Provided data ::
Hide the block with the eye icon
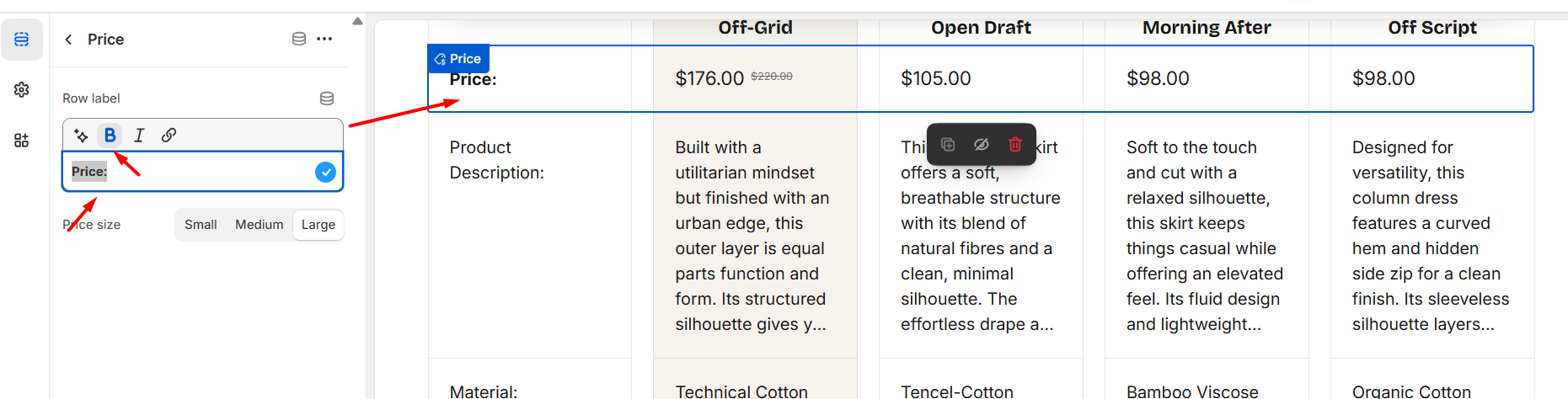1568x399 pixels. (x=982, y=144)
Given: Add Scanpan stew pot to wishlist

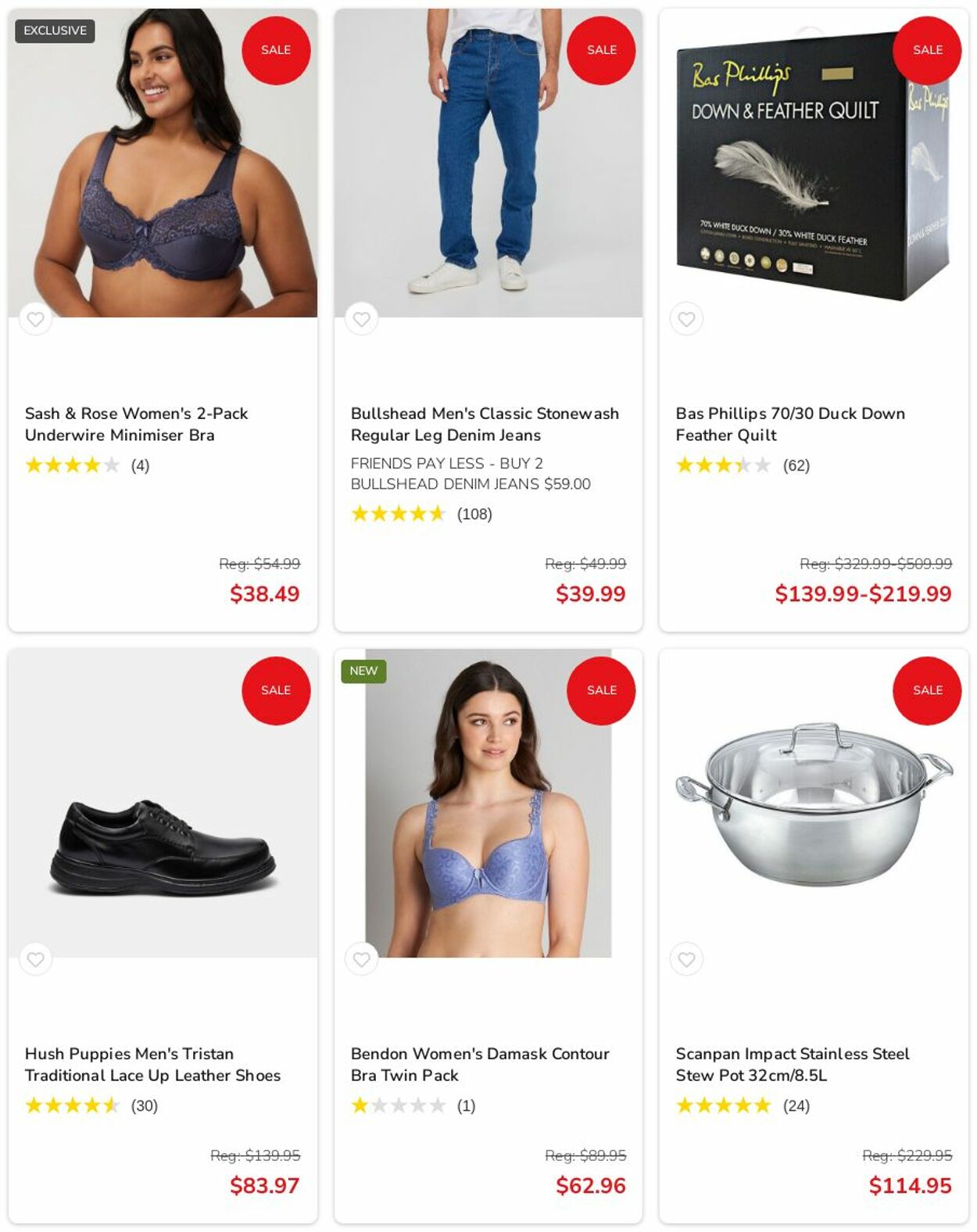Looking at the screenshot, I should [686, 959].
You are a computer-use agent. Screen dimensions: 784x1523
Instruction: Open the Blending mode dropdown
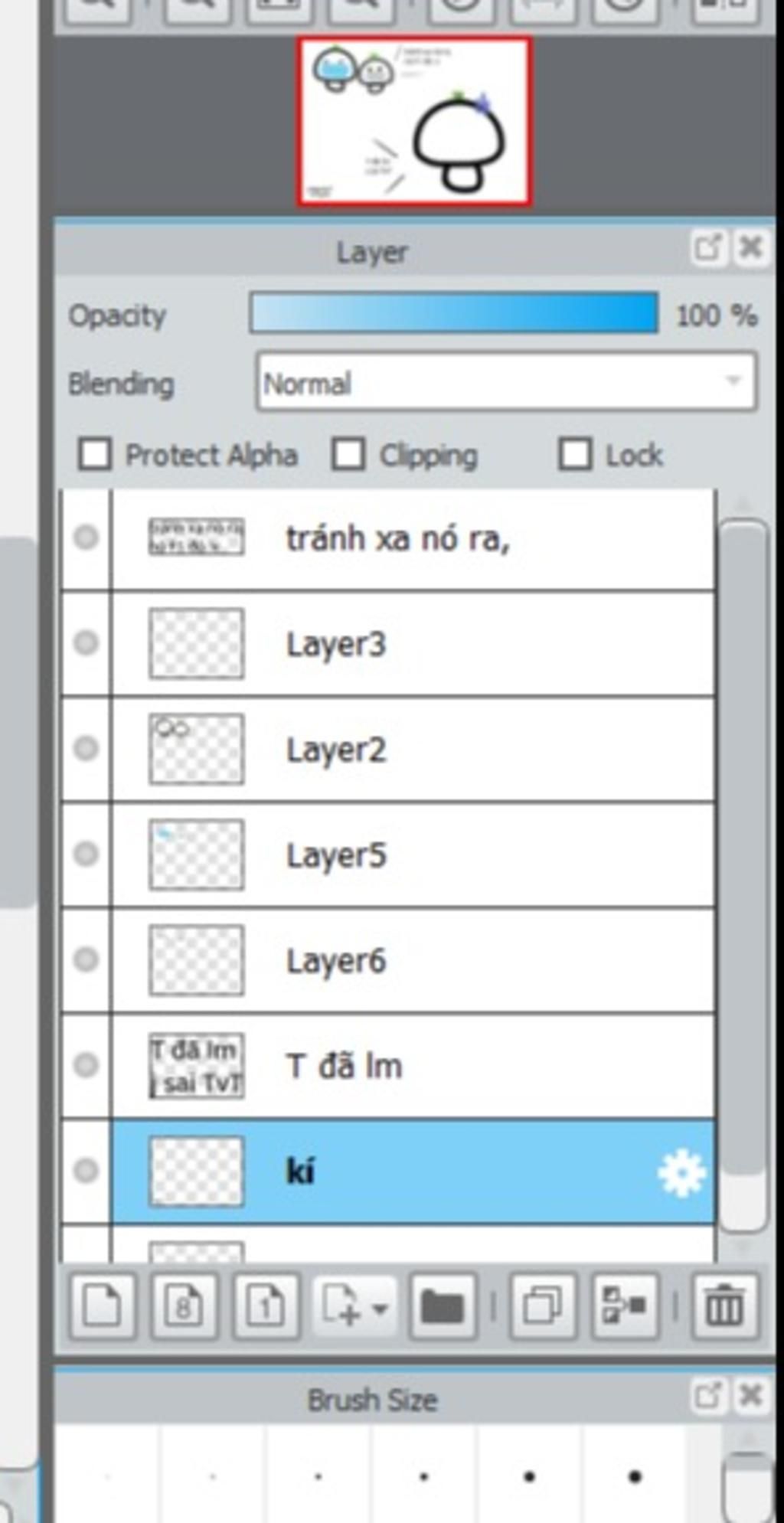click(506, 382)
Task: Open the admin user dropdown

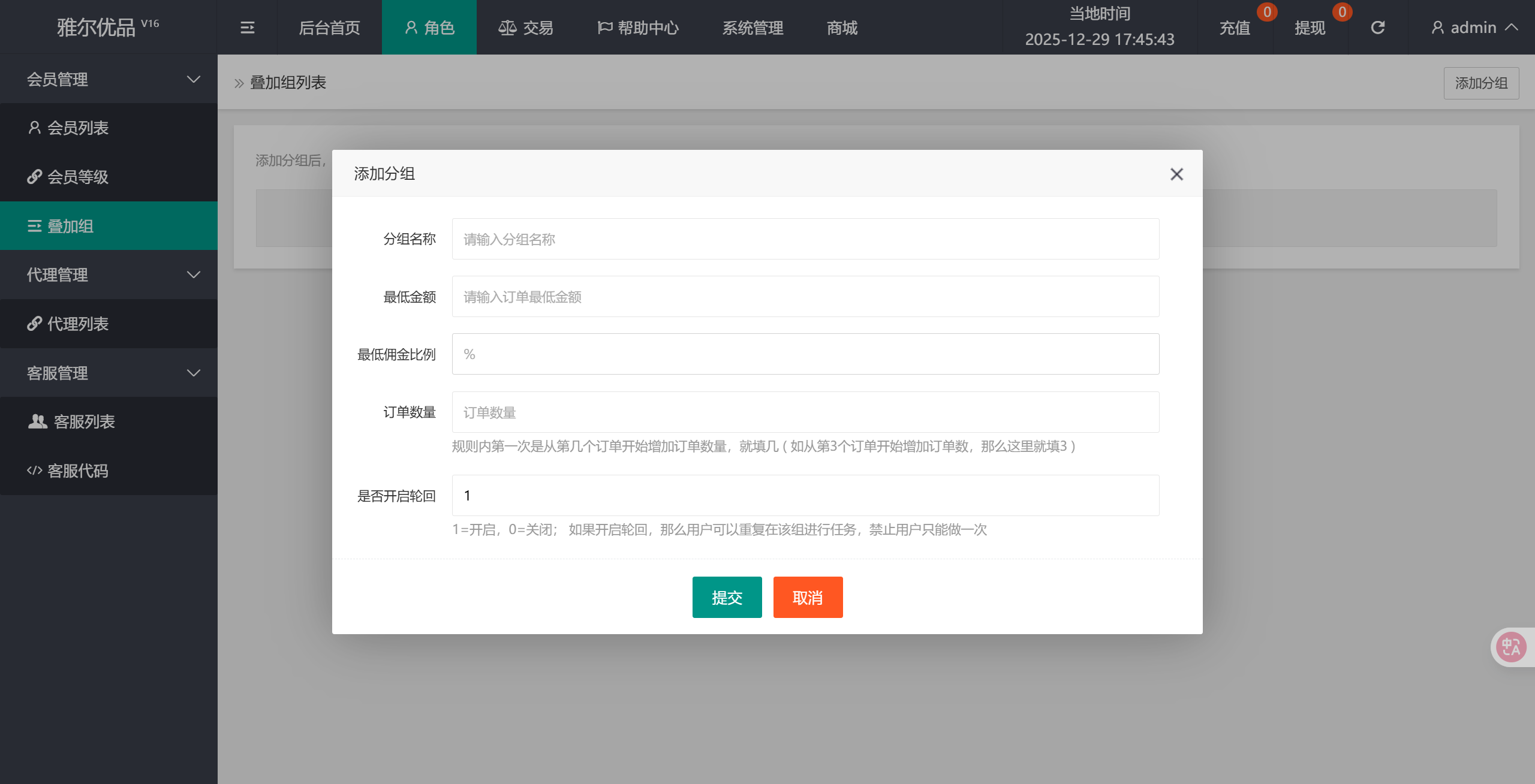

Set problem :: Report each line of the items above that contains the string "dropdown", matching case exactly.

Written response ::
Instruction: Open the Blending mode dropdown
Task: Open the admin user dropdown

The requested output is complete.